Obwohl „Willkommen bei den Hartmanns“ in seiner Machart auf ein breites Publikum ausgelegt ist, will, kann und wird diese Komödie es nicht allen recht machen. Verhoeven stürzt sich mitten hinein in den widersprüchlichen emotionalen Zustand des Landes und zeigt die bizarren Effekte, die beim Aufeinanderprallen bundesdeutscher Luxusprobleme und Flüchtlingsschicksale freigesetzt werden. Er tut dies ohne moralische Wertungen und politische Posen, sondern mit einer offensiven Leichtigkeit, die dem gesellschaftlichen Diskurs abhandengekommen ist. Dabei findet sein Film im humoristischen Getümmel Zeit, Raum und eine prägnante Form für die Darstellung der traumatischen Fluchterlebnisse, die über eine bloße Alibifunktion hinausgeht.

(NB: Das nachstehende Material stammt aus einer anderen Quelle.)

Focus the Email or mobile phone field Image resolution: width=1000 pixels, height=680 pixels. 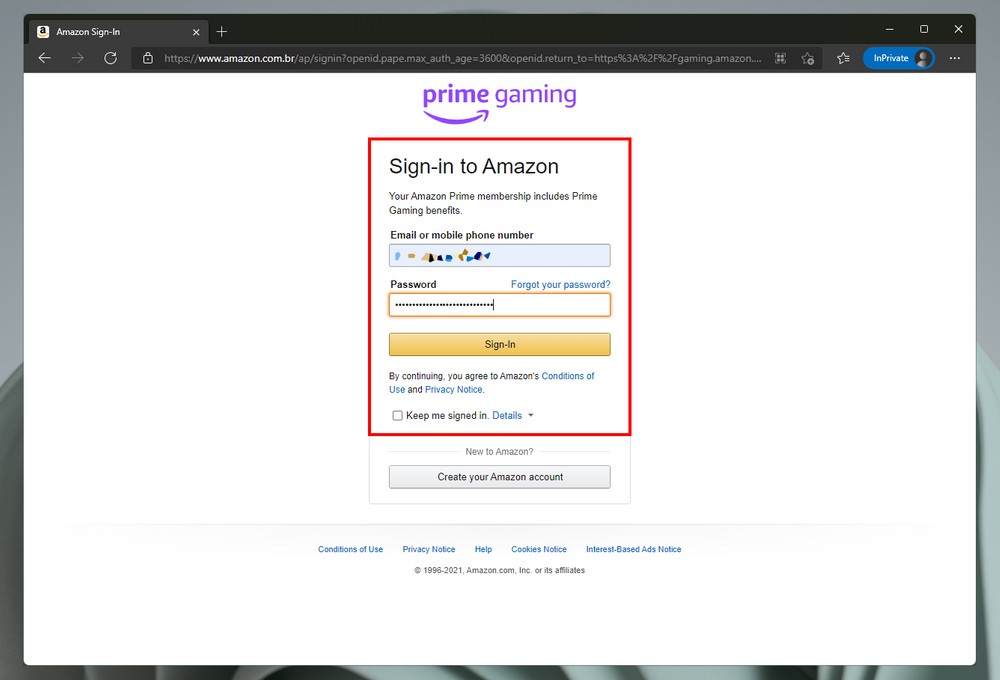click(499, 256)
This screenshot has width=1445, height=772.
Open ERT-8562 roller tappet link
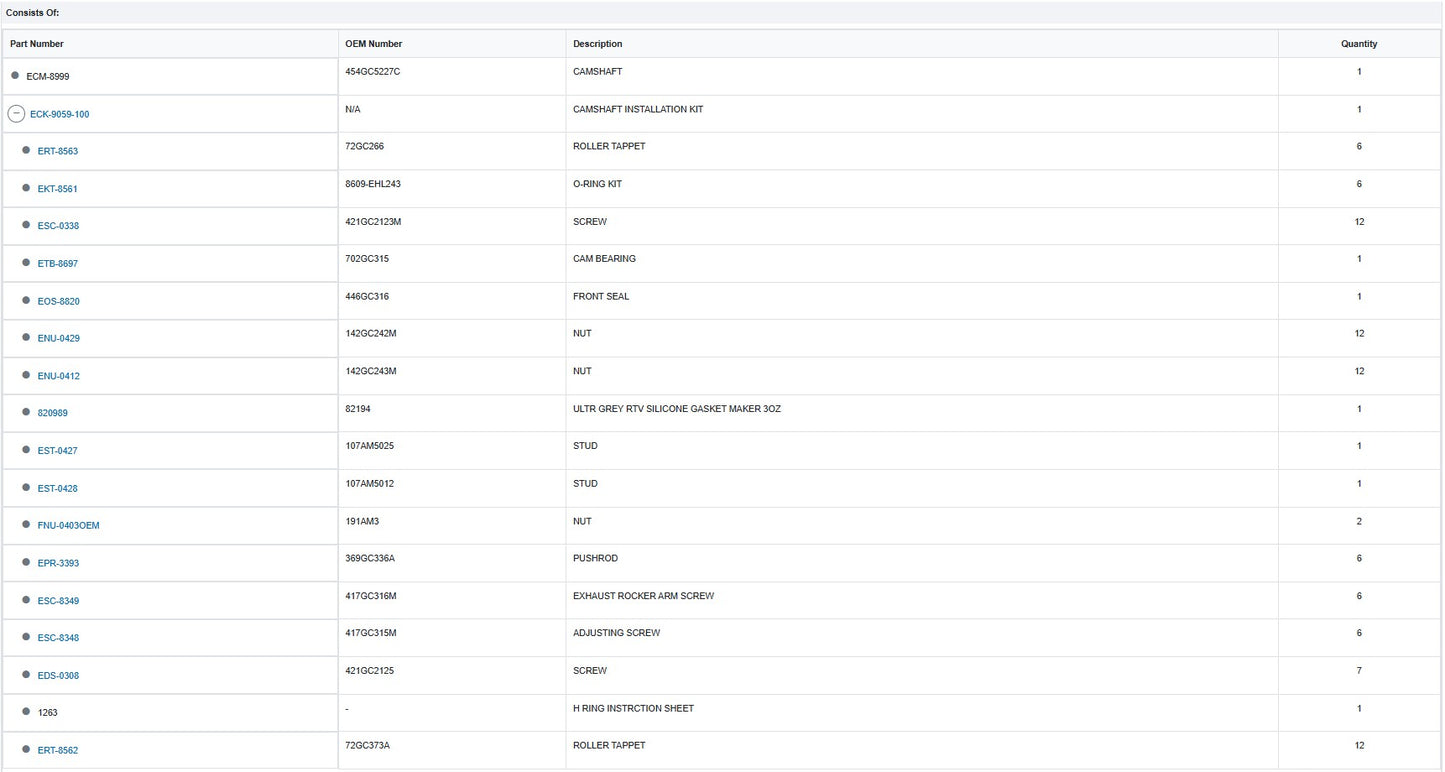(58, 750)
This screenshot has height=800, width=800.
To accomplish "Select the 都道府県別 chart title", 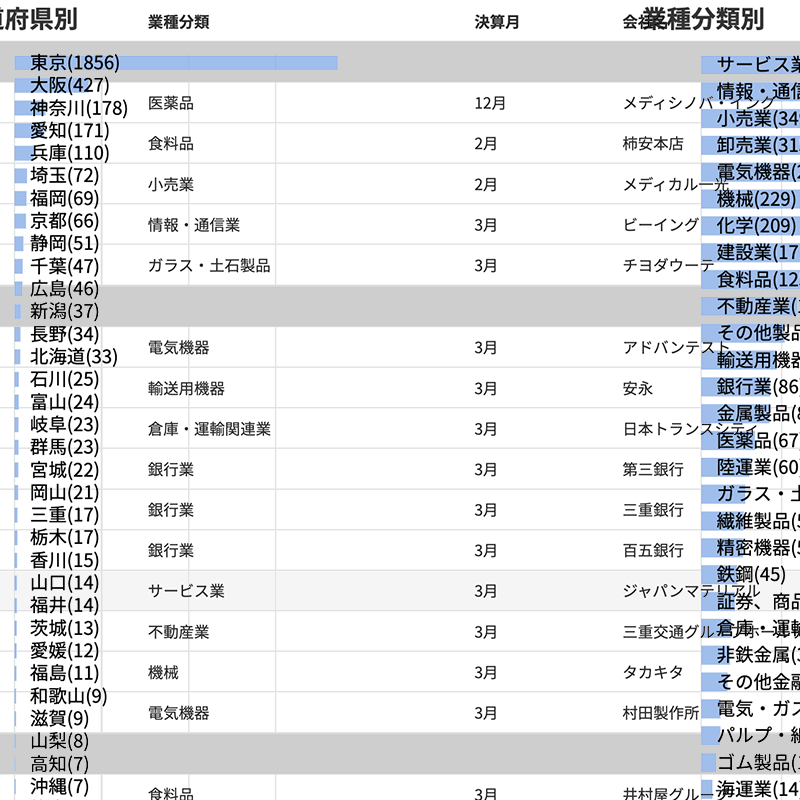I will pyautogui.click(x=40, y=15).
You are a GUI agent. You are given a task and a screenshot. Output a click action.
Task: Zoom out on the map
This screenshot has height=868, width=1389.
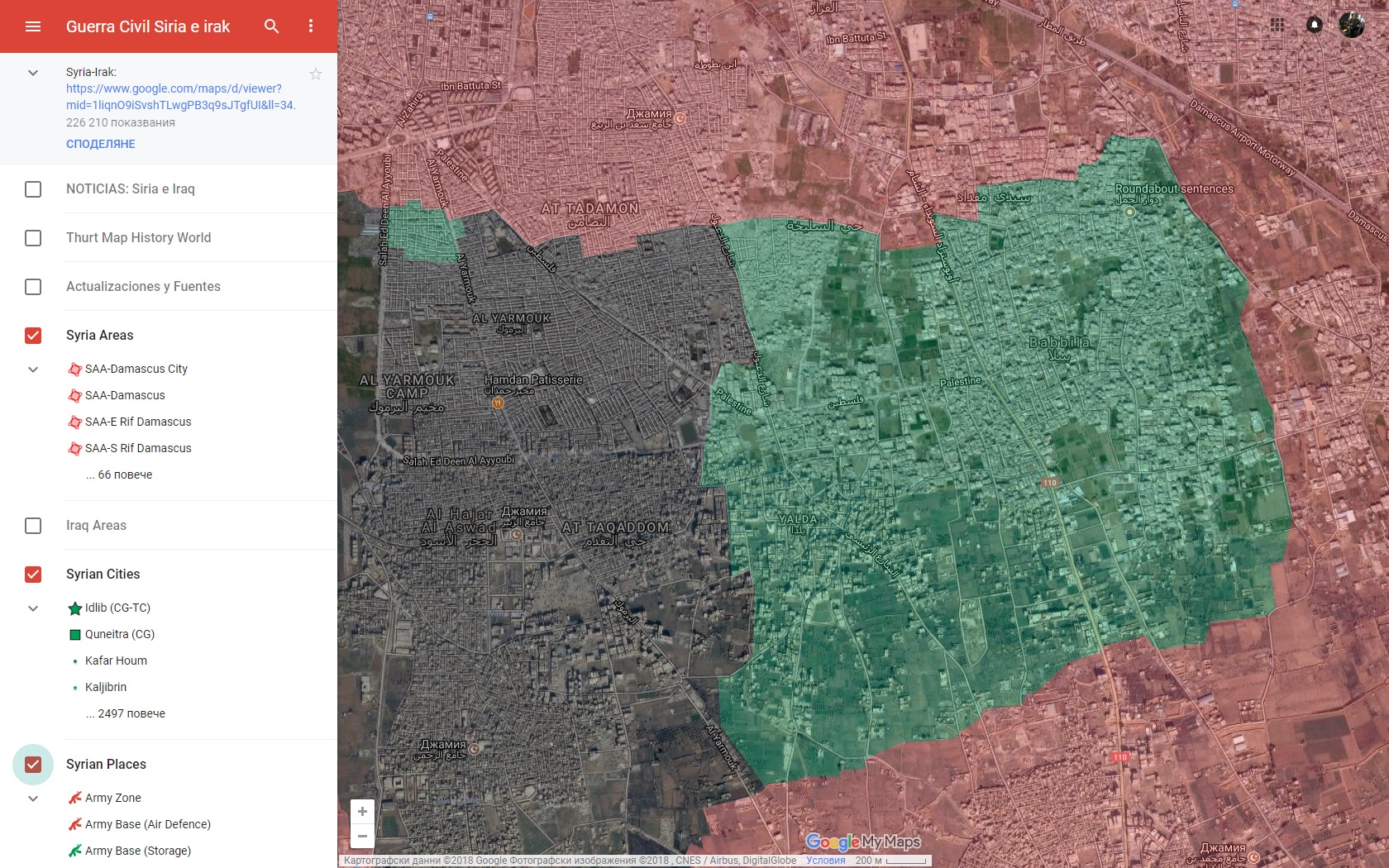pos(362,836)
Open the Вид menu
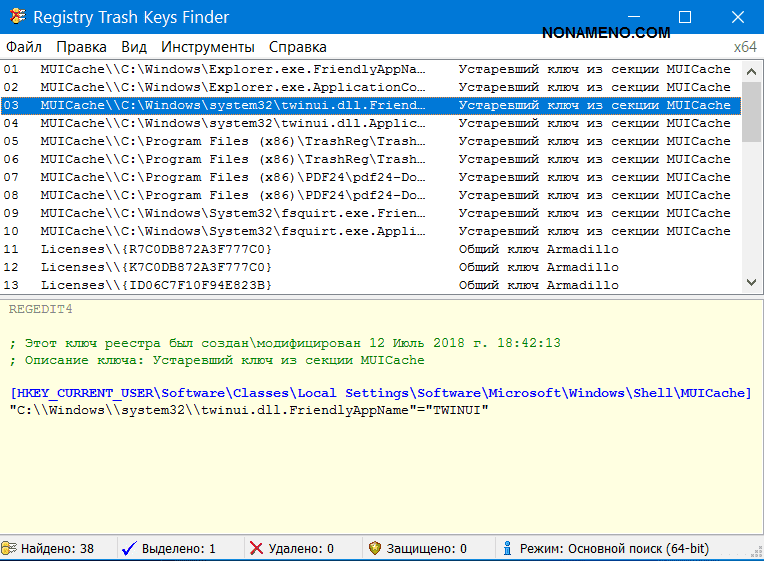This screenshot has width=764, height=561. tap(134, 47)
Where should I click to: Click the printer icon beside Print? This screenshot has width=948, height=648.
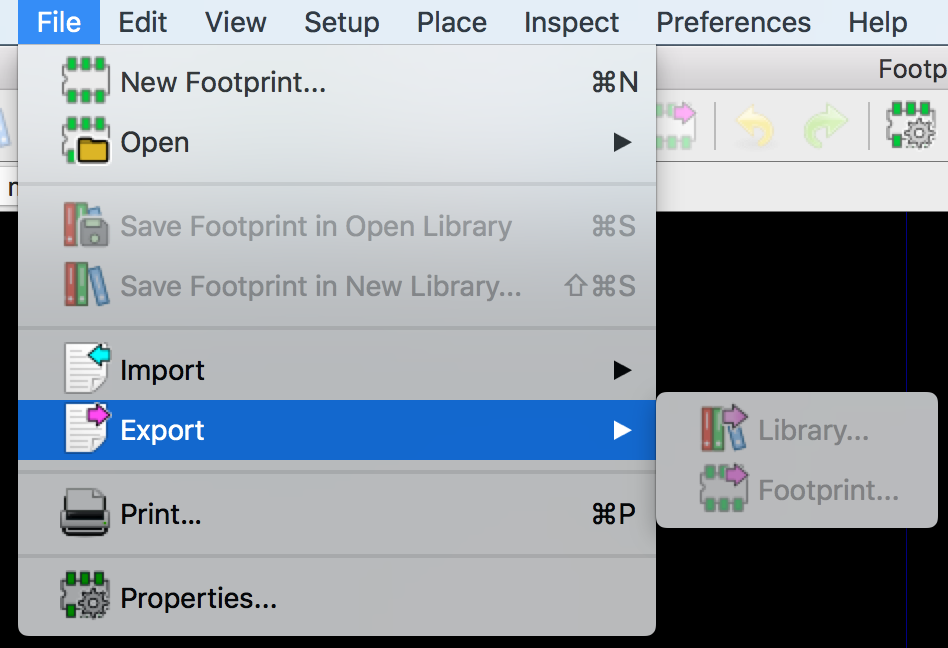click(x=85, y=514)
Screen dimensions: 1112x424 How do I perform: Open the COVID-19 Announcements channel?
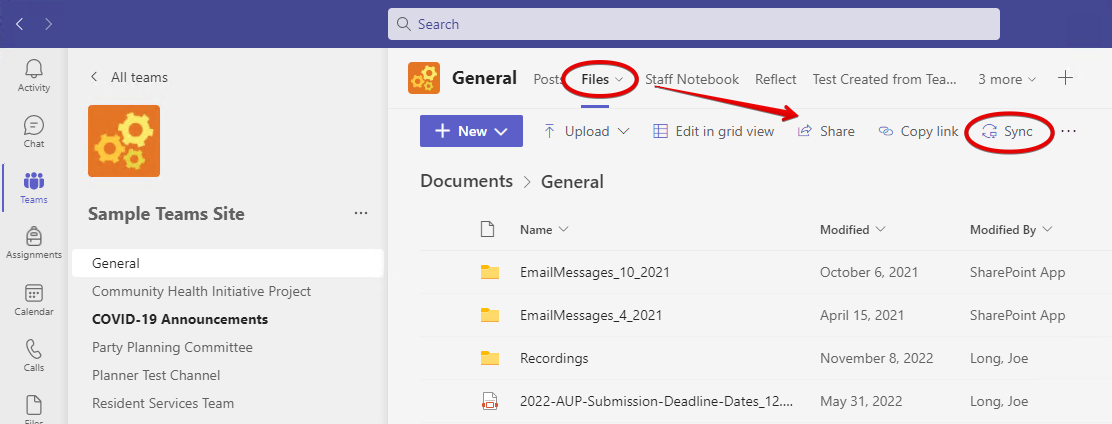pos(180,319)
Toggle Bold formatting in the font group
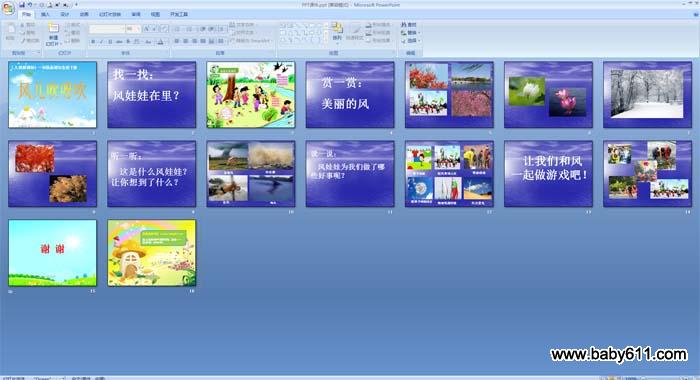The height and width of the screenshot is (380, 700). click(93, 42)
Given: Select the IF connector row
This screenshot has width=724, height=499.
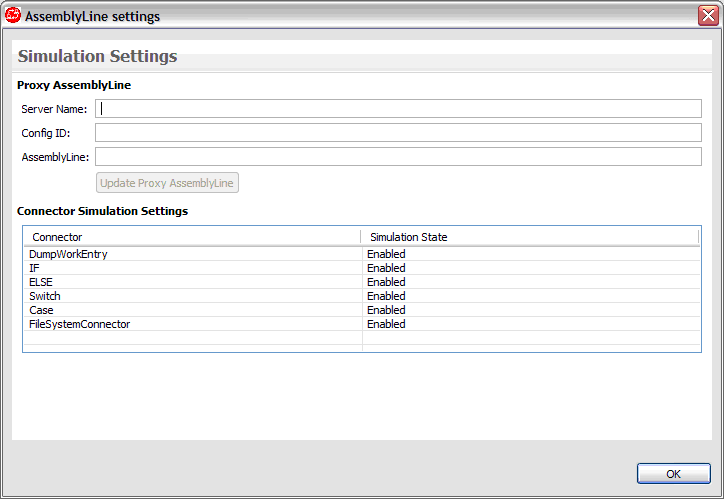Looking at the screenshot, I should [362, 268].
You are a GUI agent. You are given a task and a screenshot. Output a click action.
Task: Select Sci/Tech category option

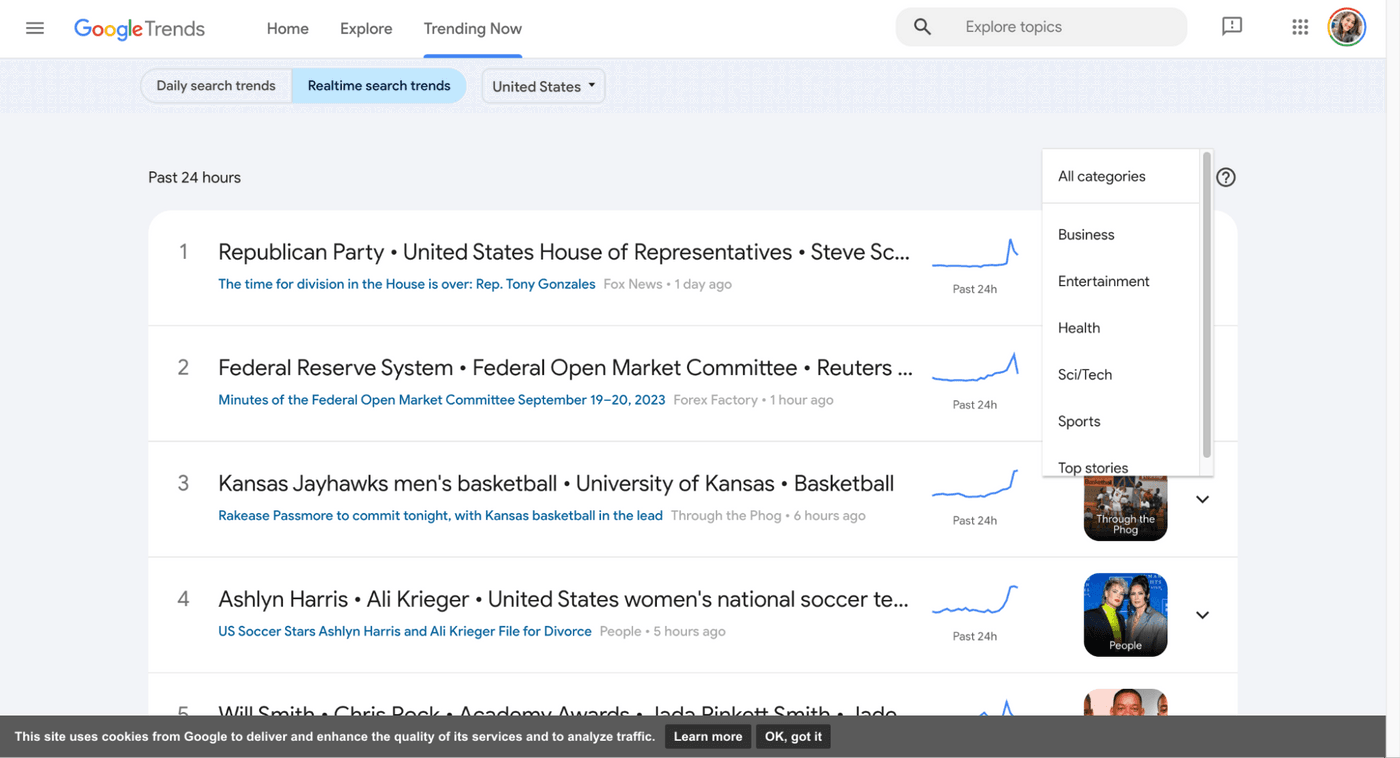(x=1085, y=374)
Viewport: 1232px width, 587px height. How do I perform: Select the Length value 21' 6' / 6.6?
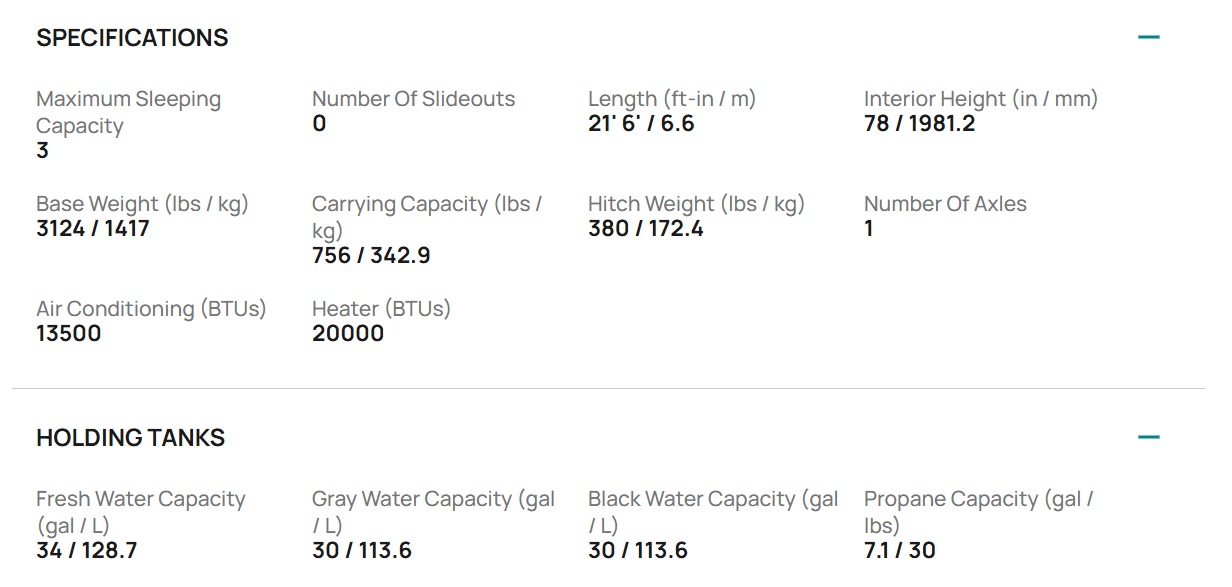(x=641, y=124)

Film-Kritik: "Willkommen bei den Hartmanns" ist ein guter Anfang
Aber auch als Komödie spielt „Willkommen bei den Hartmanns“ mit schnellen Pointen immer wieder die realpolitischen Verhältnisse an, macht Anleihen beim politisch-inkorrekten Humor von „Monsieur Claude“ und spürt die komischen Dissonanzen zwischen Mitgefühl und kultureller Ignoranz in der bundesdeutschen Willkommenskultur auf. Das alles hätte sicherlich sehr viel schärfer und satirischer formuliert werden können – und es wird hoffentlich noch andere, bissigere Komödien zu diesem Thema geben. Aber mit „Willkommen bei den Hartmanns“ ist schon einmal ein guter Anfang gemacht. ****
Filmstart in vielen Kinos der Region.